Il Parlamento libico ha votato all’unanimità il 4 gennaio per tagliare i legami con la Turchia e chiudere le ambasciate nei due Paesi. Il parlamento ha deferito al pubblico Ministero il governo dell’Accordo Nazionale, Gna, guidato da Fayez al-Sarraj e dal suo ministro degli Esteri e si è rifiutato di ratificare l’accordo tra la Turchia e il Gna, riporta Al Arabiya.

Il capo della commissione Difesa in parlamento ha anche chiesto che al-Sarraj sia accusato di tradimento. Il capo del comitato degli Esteri ha annunciato che il Parlamento avrebbe chiesto al Consiglio di sicurezza delle Nazioni Unite di tenere una sessione d’emergenza. Il comitato straniero ha anche chiesto un’azione internazionale e araba per prevenire l’interferenza turca in Libia.

L’incontro si svolge dopo che in precedenza i legislatori turchi hanno approvato un disegno di legge che approva un dispiegamento militare in Libia per sostenere il riconosciuto Gna di Tripoli, riconosciuto dall’Onu. Il parlamento di Ankara ha votato con 325 voti favorevoli e 184 contrari. 
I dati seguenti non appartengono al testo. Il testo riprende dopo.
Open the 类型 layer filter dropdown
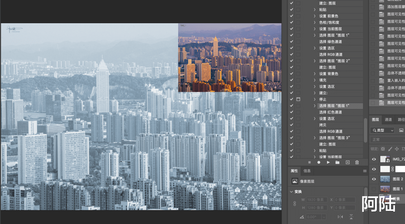 383,130
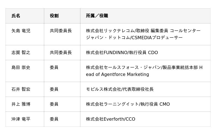Click 委員 role in 石井 智宏 row
The height and width of the screenshot is (135, 221).
pyautogui.click(x=54, y=89)
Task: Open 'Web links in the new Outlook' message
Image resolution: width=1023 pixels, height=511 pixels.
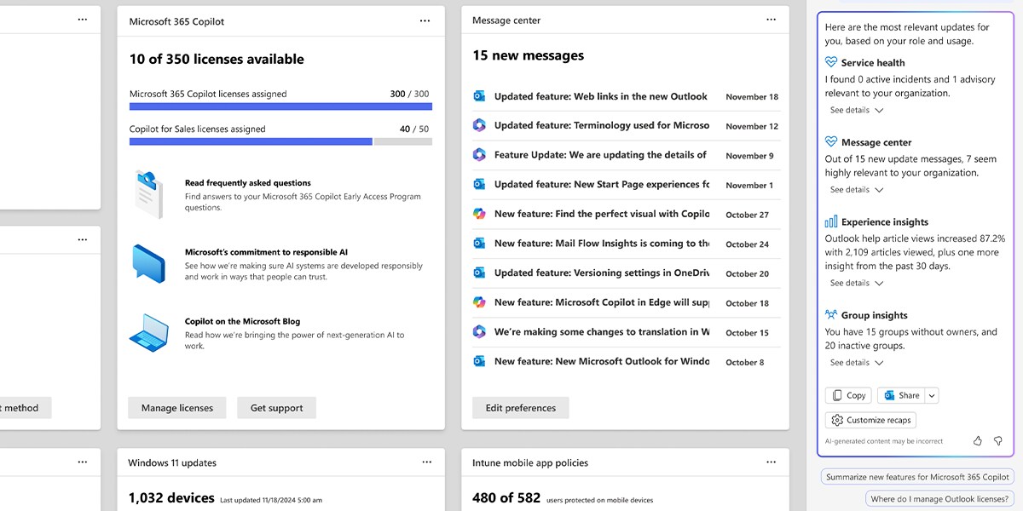Action: tap(600, 97)

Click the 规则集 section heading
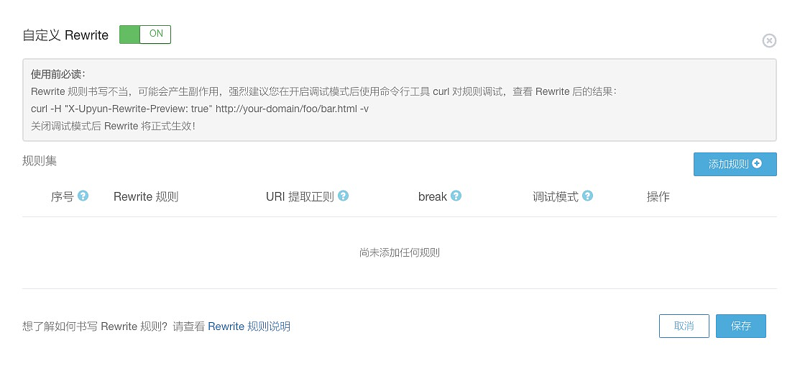point(40,160)
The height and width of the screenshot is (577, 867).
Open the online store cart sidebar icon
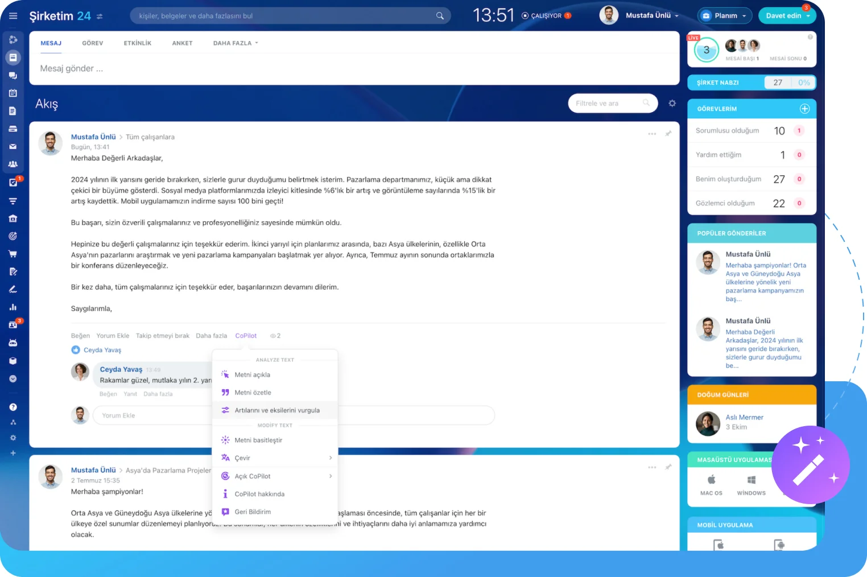[13, 254]
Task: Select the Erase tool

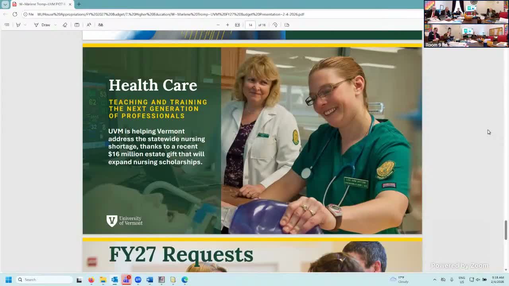Action: coord(65,25)
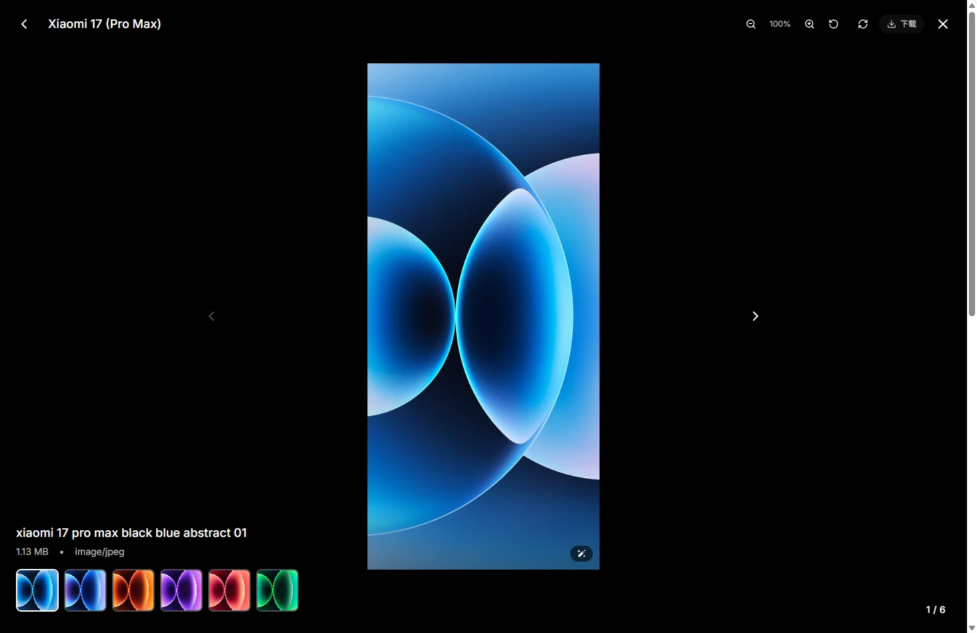Close the image viewer with the X
Image resolution: width=977 pixels, height=633 pixels.
tap(942, 23)
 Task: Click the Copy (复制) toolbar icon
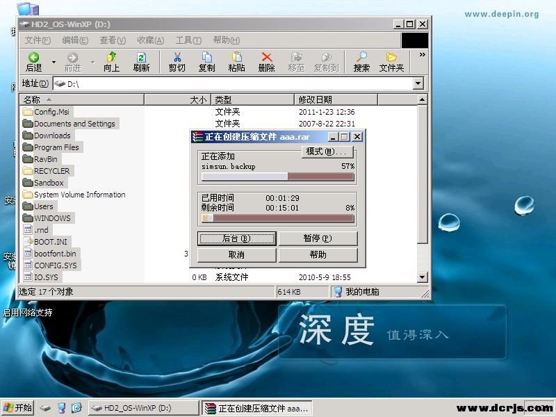point(206,58)
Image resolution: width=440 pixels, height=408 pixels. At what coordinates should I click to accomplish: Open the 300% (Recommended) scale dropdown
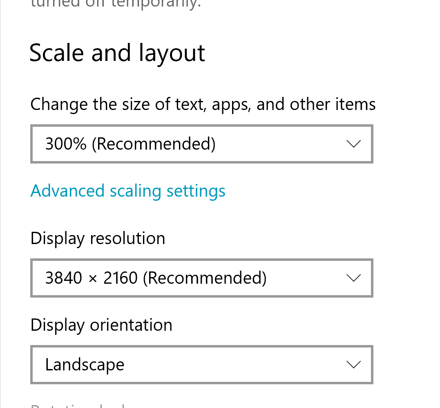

Da un punto di vista economico è da sottolineare in modo particolare la decisone presa nei giorni precedenti di diverse società libiche, soprattutto in ambito energetico di interrompere i contratti con società turche. Si tratta in particolare della Ras Lanuf Oil and Gas Company e della Agoco. 

Anche il sindacato dei lavoratori del settore petrolifero ha chiesto a tutti i sindacati e alle società la fine dei rapporti con società turche e di supportare LAAF. In questa maniera si “riaprono i giochi” sulla presenza nel settore: potrebbe trattarsi di un buon modo per rimettere piede o rafforzare la posizione dell’Italia, presentandosi a rimpiazzare le società turche. Si tratterebbe di un modo per rafforzare la propria presenza evitando di perdere terreno rispetto a turchi e altri paesi e ovviamente darebbe continuità economica alle società libiche.